While Henderson declined further comment, and notably did not confirm GM is considering selling its European operations off entirely, the U.S. maker’s spokesman, Tom Wilkinson, downplayed the likelihood of a total sell-off, telling TheDetroitBureau.com that, “One interpretation is that this is what Fiat would like to do, not what we’re intending to do.”
Wilkinson cautioned that “If we had to disentangle completely, it would take a while.”
Industry analyst Joe Phillippi, of AutoTrends Consulting, echoed that point, noting that Opel is more than just another GM brand, like the soon-to-be-discontinued Pontiac, or Saturn and Hummer, which will be sold off. GM has critical design and engineering operations centered in Europe, and Opel has become responsible for a growing list of products sold by the Detroit-based maker around the world.
If anything, the ties have been growing deeper, with the American market moving back from light trucks to passenger cars. Opel is the lead in the development of the midsize models GM will need to nurture, in the years to come, such as the Chevrolet Malibu.
Still, the continuing economic problems facing General Motors, especially in Europe, could force the U.S. maker’s hand. And right now, Marchionne is playing an aggressive game as he seeks to expand Fiat’s role in the world market. Many analysts believe that the current crisis will lead to a shake-out of manufacturers, with perhaps as few as six major players ultimately dominating the global auto industry. The North American-educated executive knows he didn’t have much time to push Fiat firmly into the top tier of makers most likely to survive and thrive.
According to reports out of Europe, Fiat would keep the Opel brand for itself, and likely continue operating many of the automaker’s German operations, though after meeting with Fiat CEO Marchionne, German Economy Minister Karl-Theodor zu Guttenberg said, in an interview with the AP, that it appears there would be a “need for consolidation,” with the future of at least one of Opel’s German engine plants uncertain. It’s also unclear what would happen to the Vaxhaul brand, which is the right-hand-drive brand name that serves as Opel’s counterpart in Great Britain.
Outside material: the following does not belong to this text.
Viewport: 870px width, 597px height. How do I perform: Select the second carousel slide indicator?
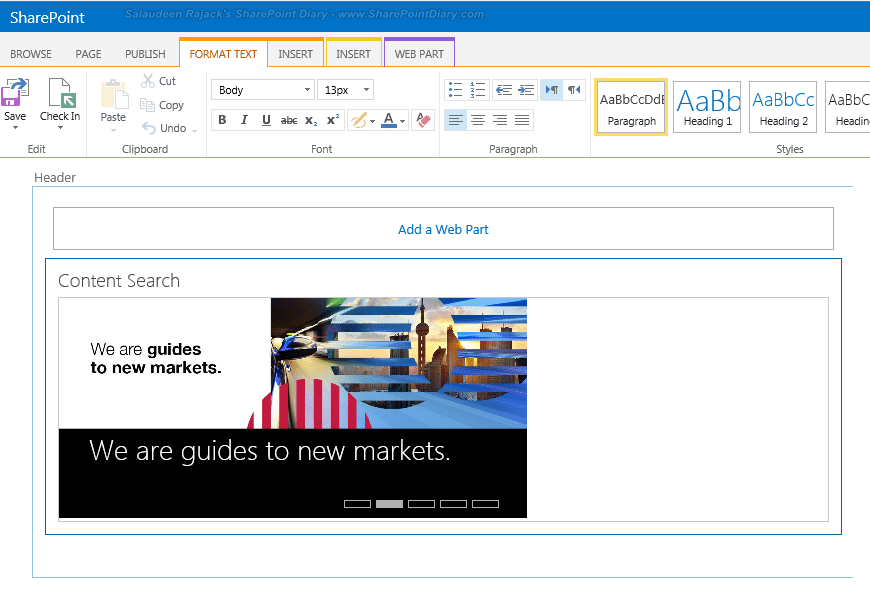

Significantly, it appears Marchionne is looking for a way to acquire Opel without running up a significant amount of new debt – a significant factor in GM’s current financial crisis. How that would be accomplished is unclear, but the Italian company is putting out next to nothing for its initial 20 percent stake in Chrysler.
Even so, analysts are worried that Fiat could be eyeing more than it can handle. One debt ratings agency recently warned that the Italian marque could be a “fallen angel” for Chrysler because of its own tenuous bottom line.
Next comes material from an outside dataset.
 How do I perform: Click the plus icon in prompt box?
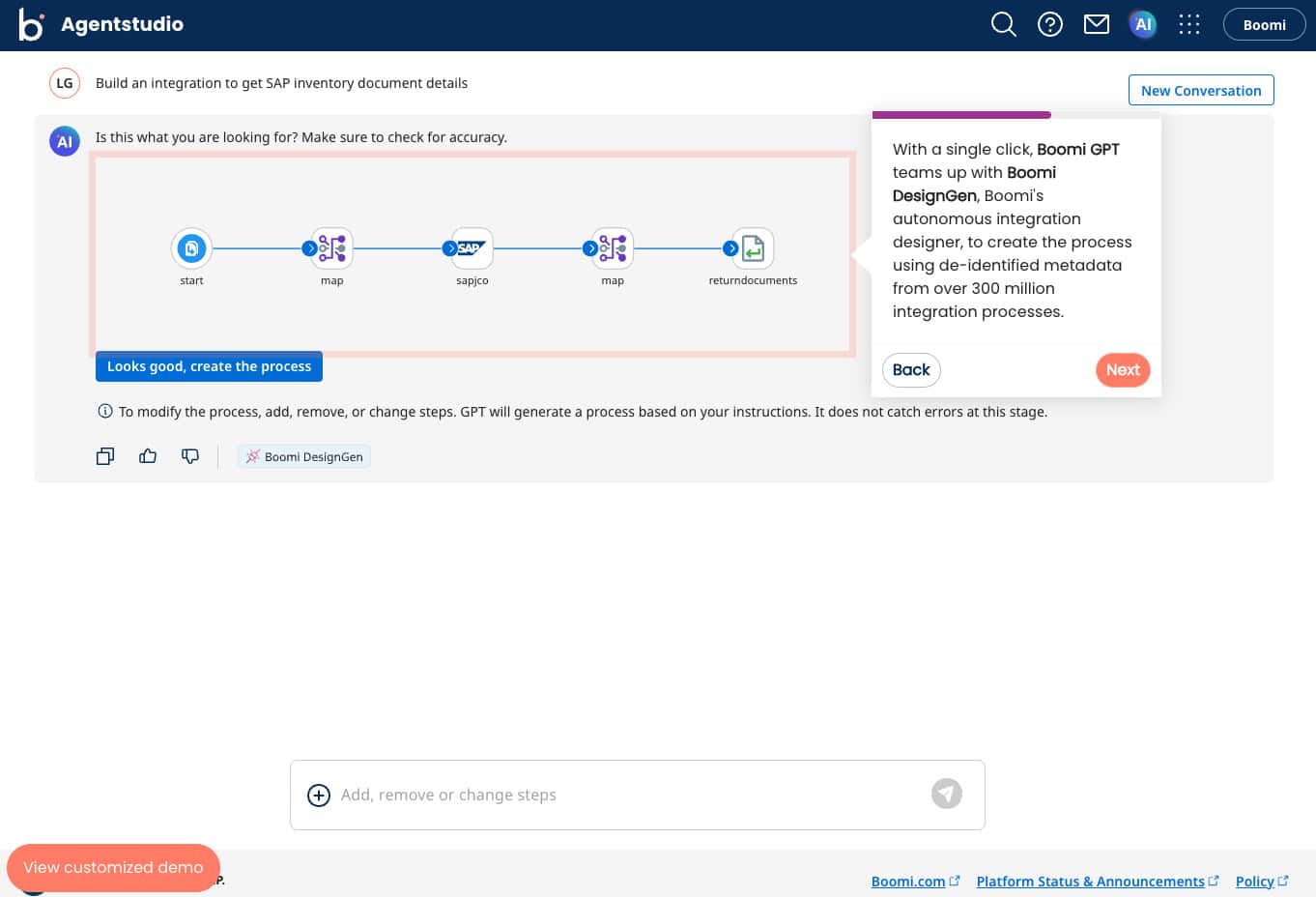tap(319, 796)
Analyst Phillippi is among the wary. “I’m trying to make sense of it,” he said, referring to Fiat’s interest in Opel. There’s a long history of such mergers, alliances and acquisitions failing, in recent years, said Phillippi, pointing specifically to the so-called “merger of equals” between Daimler AG and Chrysler.
If GM didn’t relinquish its entire stake in Opel, a partnership with an erstwhile rival wouldn’t be entirely unheard of. The U.S. maker shares a major stake in the operation of Korea’s Daewoo with the Chinese automaker SAIC. And in China, SAIC is teamed up with Volkswagen, as well as GM.
But it can be difficult to form a relationship between two companies that have a history of bad blood, as is the case with GM and Fiat. A decade ago, the two formed a controversial alliance in which they were set to develop components and powertrains together, and among other things, provide a U.S. distribution network for Fiat’s Alfa Romeo brand.
The deal broke apart, several years later, and Fiat’s then-new CEO, Marchionne, forced the U.S. maker to live up to a break-up clause that required it to pay its Italian rival $2 billion. Ironically, that money was critical, at the time, to helping Fiat survive its own near-meltdown.
This time, Fiat might help GM survive – but at a very steep price.